The near-field earthquake which struck the Hanshin-Awaji area of Japan before dawn on January 17, 1995, in addition to snatching away the lives of more than 6,000 people, inflicted horrendous damage on the region's infrastructure, including the transportation, communication and lifeline supply network and, of course, on buildings, too. A year earlier, the San Fernando Valley area of California had been hit by another near-field quake, the Northridge Earthquake, which dealt a similarly destructive blow to local infrastructures.
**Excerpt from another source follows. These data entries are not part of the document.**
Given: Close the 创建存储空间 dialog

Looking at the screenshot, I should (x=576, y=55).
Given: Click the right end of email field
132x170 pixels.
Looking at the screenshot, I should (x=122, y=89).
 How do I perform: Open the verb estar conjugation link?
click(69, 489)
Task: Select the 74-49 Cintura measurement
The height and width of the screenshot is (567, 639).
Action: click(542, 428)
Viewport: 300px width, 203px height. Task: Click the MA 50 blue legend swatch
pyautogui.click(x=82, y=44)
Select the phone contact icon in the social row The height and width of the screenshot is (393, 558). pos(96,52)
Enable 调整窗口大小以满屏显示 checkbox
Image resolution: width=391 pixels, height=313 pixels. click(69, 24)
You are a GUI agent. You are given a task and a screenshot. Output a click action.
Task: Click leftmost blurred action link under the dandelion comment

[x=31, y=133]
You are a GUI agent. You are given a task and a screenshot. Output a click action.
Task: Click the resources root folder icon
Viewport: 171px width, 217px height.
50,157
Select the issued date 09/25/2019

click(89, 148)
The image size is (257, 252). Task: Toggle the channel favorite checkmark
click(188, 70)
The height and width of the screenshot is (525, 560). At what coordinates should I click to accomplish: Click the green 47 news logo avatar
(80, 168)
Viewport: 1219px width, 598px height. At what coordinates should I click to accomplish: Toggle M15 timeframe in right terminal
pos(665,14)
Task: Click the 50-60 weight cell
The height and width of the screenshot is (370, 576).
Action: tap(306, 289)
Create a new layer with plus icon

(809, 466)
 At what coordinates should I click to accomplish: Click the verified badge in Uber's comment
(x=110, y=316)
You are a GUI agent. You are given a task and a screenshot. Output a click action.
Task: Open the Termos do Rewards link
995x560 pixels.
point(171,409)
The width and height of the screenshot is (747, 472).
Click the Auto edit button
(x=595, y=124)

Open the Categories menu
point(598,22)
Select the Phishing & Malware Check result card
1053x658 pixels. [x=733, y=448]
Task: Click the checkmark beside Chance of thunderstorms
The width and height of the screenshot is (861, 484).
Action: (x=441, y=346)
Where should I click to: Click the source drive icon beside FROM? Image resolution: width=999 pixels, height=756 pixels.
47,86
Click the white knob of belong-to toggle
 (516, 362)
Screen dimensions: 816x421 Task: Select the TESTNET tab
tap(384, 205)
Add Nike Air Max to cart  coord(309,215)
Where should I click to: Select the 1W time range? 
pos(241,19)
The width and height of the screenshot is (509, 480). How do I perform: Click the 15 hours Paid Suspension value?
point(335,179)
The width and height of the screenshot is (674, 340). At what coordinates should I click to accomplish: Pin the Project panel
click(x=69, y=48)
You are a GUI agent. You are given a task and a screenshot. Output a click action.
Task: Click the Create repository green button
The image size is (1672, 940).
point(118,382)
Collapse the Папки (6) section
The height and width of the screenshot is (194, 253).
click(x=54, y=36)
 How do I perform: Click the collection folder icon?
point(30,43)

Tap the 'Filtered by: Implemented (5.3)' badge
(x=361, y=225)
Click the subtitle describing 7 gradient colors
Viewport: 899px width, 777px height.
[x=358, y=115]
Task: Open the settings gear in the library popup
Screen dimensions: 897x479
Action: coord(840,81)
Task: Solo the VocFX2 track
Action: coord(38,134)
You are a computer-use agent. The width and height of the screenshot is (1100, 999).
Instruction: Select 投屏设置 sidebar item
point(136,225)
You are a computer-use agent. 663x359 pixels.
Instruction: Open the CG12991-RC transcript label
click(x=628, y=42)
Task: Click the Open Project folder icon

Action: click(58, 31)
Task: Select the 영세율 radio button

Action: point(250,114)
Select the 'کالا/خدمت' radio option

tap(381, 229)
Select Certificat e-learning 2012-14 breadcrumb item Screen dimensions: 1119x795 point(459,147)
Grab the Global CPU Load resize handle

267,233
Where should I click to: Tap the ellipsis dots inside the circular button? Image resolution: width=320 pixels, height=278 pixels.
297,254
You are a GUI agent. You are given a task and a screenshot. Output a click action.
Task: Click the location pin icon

Following these two disasters, structural engineers and researchers around the world have been working vigorously to develop methods of design for the kind of structure that is capable of withstanding not only the far-field tectonic earthquakes planned for hitherto, but also the full impact of near-field earthquake.Of the observed types of earthquake damage to steel structures, there are some whose causes are well understood, but many others continue to present us with unresolved problems. To overcome these, it is now urgently necessary for specialists to come together and exchange information.The contents of this volume are selected from the Nagoya Colloquium proceedings will become an important part of the world literature on structural stability and ductility, and will prove a driving force in the development of future stability and ductility related research and design.